How to renew SSO IDP Certificate

Below are the Pre-Requisites to edit SSO settings and renew IDP certificate:
 

1. You must have the Domain Administrator (DA) role in the CSP to be able to configure third-party Idp access for your account.
2. You must have admin access on the Identity Provider to update the SSO configuration details provided by Palo Alto Networks. 
3. You need one non-domain administrator (DA) account for verification.
4. Ensure the URLs below are accessible from your network.  You may need to work with your IT/Network team to whitelist these URLs.

                  https://accounts.paloaltonetworks.com/

                  https://accounts.api.paloaltonetworks.com/

1. Download the Base 64 certificate from your Identity Provider (IDP)
2. Login to the support portal - https://support.paloaltonetworks.com
3. Navigate to the Account Details page and click View Single-Sign-On Settings for your domain.
4. Take a backup of the existing identity provider certificate from the SSO settings
5. Copy and Paste the new Base64 IDP certificate (i.e downloaded from step1 from IDP) on the Identity provider certificate and save the configuration.
6. Test the SSO integration.
7. In case of issues revert the certificate changes and reach out to support - You can open an support case at https://support.paloaltonetworks.com.

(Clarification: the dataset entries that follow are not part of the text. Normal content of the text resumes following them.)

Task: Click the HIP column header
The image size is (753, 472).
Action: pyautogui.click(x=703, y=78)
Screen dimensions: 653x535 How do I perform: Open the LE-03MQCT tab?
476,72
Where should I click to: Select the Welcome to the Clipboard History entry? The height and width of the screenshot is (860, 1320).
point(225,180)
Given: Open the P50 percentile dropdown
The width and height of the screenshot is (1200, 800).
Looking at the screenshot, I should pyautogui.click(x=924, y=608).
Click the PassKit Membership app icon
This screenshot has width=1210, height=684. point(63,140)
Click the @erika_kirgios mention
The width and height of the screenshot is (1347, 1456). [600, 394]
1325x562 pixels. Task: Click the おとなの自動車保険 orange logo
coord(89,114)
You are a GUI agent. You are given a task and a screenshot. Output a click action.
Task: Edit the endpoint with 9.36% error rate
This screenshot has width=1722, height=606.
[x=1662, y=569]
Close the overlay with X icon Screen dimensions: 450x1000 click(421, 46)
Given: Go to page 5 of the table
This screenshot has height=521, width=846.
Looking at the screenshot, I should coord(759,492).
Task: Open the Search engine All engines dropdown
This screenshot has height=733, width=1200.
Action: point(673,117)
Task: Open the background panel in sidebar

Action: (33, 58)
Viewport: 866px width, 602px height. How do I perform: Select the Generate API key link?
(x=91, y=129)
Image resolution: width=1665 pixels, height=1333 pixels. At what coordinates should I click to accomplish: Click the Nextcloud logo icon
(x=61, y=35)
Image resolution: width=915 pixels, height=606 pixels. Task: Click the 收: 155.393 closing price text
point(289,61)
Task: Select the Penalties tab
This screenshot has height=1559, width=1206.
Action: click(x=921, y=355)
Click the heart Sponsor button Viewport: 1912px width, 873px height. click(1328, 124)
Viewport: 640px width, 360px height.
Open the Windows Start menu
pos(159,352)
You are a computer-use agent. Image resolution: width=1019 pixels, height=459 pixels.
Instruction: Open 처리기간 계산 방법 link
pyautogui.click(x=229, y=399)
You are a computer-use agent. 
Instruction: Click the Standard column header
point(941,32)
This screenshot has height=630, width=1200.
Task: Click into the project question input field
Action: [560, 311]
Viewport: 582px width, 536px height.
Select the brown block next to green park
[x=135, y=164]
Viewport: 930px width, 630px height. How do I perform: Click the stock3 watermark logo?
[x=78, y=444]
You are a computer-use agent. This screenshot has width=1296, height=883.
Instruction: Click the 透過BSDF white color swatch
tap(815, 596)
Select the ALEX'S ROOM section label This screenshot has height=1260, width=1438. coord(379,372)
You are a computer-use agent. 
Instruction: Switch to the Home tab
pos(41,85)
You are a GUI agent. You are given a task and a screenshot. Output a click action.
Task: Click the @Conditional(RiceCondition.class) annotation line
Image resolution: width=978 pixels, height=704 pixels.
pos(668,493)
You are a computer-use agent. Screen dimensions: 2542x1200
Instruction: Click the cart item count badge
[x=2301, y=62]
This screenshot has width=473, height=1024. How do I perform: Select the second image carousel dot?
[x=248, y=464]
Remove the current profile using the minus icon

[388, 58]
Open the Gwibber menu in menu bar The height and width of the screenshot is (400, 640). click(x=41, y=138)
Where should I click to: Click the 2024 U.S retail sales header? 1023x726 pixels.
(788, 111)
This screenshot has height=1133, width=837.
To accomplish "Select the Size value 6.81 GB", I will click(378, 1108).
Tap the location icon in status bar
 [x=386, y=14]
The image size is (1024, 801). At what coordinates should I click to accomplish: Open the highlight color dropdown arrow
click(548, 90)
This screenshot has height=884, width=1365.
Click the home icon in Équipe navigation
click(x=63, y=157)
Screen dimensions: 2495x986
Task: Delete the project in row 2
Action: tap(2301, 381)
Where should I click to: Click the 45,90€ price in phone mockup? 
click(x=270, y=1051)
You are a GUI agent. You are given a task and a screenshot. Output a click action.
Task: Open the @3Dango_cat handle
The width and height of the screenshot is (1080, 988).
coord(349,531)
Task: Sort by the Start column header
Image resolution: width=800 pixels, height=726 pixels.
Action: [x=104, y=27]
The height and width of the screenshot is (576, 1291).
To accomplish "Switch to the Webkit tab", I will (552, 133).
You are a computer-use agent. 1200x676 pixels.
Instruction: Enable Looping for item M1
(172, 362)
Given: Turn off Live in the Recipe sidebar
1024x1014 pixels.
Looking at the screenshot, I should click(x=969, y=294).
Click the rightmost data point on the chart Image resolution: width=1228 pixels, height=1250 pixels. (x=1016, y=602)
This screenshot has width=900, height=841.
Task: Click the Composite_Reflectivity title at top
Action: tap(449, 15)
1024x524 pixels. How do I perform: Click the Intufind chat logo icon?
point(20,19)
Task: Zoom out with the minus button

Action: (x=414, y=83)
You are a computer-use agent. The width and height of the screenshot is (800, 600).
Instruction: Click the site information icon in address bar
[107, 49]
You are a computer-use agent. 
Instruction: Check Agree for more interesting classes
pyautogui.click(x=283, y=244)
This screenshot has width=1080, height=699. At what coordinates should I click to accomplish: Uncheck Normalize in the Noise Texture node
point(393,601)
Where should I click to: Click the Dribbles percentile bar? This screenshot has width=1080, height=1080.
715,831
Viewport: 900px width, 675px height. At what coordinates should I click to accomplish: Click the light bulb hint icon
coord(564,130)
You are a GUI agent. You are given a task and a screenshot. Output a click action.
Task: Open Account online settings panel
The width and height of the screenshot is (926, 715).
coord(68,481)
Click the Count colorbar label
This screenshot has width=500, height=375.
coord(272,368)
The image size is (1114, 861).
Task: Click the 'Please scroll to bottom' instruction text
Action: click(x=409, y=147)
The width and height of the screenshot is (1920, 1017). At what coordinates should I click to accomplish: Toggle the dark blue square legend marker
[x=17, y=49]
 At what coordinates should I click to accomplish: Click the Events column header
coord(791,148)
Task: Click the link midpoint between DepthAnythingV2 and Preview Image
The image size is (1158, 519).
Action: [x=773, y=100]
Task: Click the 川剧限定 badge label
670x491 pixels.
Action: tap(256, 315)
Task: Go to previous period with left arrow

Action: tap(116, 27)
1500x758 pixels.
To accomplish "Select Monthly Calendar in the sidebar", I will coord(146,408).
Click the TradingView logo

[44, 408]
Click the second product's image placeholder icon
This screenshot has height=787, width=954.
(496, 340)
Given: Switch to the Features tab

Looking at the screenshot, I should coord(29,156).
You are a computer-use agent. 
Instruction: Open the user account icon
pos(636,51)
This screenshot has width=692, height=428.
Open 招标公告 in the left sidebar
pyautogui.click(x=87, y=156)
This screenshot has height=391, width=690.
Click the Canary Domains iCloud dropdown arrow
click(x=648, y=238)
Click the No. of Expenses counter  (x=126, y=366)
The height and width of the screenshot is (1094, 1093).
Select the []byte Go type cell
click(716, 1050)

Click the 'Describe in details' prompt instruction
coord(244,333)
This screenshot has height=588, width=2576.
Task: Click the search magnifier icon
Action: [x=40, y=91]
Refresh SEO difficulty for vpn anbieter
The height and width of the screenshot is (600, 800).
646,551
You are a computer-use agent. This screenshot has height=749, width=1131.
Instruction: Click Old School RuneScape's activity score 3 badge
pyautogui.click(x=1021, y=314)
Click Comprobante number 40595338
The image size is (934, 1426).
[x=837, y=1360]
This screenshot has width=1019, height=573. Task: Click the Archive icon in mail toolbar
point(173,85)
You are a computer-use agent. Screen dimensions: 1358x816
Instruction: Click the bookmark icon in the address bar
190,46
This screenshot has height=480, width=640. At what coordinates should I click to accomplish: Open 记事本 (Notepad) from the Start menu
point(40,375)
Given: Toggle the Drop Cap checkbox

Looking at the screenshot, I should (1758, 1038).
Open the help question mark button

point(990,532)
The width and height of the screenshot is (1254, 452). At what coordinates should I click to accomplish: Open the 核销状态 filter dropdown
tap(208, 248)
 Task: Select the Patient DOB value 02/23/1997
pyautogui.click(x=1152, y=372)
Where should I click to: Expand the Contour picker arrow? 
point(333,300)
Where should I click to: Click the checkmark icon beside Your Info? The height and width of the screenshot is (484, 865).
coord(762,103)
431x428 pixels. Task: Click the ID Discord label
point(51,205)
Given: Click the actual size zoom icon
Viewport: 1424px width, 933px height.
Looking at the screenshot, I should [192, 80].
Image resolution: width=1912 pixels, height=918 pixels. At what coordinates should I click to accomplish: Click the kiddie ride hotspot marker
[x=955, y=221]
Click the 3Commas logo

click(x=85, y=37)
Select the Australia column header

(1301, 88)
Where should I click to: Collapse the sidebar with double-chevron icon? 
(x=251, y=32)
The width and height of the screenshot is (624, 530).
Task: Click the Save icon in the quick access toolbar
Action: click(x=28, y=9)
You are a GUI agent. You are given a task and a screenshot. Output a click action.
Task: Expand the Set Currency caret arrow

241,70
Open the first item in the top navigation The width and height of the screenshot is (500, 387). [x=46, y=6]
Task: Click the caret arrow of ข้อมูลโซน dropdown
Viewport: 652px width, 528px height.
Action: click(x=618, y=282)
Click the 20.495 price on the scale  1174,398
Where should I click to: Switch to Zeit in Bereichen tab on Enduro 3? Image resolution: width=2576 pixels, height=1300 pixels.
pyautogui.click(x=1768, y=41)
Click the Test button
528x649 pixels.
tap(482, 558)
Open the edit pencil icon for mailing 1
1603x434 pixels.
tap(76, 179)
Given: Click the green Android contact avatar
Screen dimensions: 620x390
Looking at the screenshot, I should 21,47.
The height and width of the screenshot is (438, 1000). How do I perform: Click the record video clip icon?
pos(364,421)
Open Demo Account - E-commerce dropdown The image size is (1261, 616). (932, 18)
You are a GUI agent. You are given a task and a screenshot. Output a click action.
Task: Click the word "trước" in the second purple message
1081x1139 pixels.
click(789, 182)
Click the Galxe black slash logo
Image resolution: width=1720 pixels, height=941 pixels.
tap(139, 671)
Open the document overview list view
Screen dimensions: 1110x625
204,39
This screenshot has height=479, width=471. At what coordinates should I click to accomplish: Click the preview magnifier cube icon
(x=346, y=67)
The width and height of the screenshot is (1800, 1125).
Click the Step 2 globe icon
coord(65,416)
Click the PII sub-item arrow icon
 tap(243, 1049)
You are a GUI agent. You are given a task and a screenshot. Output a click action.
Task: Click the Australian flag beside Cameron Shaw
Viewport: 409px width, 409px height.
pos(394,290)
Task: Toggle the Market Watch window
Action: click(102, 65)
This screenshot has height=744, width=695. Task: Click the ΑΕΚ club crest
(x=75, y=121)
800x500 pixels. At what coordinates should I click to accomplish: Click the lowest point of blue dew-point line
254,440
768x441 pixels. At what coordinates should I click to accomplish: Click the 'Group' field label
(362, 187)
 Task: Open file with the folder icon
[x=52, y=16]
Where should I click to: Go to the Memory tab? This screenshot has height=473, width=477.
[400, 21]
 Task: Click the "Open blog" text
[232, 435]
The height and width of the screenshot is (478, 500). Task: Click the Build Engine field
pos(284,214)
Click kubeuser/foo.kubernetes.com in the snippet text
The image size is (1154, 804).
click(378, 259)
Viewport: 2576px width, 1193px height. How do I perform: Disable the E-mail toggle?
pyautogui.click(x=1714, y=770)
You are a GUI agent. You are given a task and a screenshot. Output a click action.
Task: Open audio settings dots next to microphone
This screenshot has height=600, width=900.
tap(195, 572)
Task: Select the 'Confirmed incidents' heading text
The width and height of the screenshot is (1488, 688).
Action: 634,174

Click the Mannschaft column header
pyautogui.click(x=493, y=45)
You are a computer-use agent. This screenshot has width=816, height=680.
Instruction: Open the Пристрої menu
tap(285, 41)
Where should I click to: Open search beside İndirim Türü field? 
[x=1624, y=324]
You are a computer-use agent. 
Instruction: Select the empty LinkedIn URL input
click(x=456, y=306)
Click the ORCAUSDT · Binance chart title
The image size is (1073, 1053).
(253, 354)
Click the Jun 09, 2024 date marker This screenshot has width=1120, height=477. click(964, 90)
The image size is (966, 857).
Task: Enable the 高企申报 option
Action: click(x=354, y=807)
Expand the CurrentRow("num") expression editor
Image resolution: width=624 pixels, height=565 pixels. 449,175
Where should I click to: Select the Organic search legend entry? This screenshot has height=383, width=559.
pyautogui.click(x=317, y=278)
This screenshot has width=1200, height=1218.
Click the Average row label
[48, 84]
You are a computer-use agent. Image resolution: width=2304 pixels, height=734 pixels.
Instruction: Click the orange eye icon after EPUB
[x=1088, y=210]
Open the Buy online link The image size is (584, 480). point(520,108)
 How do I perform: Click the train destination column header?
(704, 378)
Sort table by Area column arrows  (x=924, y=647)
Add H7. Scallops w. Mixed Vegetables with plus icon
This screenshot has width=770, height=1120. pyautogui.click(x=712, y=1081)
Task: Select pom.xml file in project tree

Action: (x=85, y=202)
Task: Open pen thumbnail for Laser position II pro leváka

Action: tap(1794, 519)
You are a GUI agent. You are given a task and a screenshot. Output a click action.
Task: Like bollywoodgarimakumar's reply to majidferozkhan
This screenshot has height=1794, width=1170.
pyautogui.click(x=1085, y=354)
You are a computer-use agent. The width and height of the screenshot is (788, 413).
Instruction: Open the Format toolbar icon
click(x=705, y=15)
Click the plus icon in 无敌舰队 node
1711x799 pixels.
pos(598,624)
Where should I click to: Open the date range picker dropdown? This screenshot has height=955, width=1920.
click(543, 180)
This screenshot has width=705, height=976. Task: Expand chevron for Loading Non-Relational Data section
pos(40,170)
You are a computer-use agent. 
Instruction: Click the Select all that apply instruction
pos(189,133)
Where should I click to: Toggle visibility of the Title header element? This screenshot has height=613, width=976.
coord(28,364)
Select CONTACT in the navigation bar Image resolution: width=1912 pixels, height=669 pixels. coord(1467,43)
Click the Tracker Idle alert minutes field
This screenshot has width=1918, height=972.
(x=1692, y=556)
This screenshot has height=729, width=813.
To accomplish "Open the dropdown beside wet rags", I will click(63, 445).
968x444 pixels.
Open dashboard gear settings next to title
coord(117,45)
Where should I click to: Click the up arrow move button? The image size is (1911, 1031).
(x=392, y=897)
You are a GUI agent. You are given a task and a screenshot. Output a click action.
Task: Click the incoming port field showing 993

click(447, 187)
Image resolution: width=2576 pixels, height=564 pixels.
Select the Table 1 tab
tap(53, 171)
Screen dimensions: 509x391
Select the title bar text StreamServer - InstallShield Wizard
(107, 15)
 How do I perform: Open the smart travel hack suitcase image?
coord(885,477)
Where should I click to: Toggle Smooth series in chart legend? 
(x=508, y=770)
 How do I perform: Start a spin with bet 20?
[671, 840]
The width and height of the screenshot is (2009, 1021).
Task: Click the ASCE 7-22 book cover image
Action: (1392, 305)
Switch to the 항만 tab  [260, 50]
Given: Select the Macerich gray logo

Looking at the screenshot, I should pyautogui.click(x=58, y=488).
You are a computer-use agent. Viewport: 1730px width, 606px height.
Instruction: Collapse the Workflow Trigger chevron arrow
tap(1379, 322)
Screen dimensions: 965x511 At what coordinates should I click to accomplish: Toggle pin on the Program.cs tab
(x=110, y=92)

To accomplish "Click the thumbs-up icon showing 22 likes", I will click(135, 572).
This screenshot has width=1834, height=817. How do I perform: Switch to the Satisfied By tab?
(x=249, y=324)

If you are unable to log in, please use the “Need Help?” option.

Q: What to do if the Domain Admin gets an error message below when they click "View Single-Sing-On Settings"?

A: This is because First name and Last name on the Domain Admin are missing from their SSO User information.
In order to update their First name and Last name, please update from Adminsite > UPDATE SSO USER INFORMATION.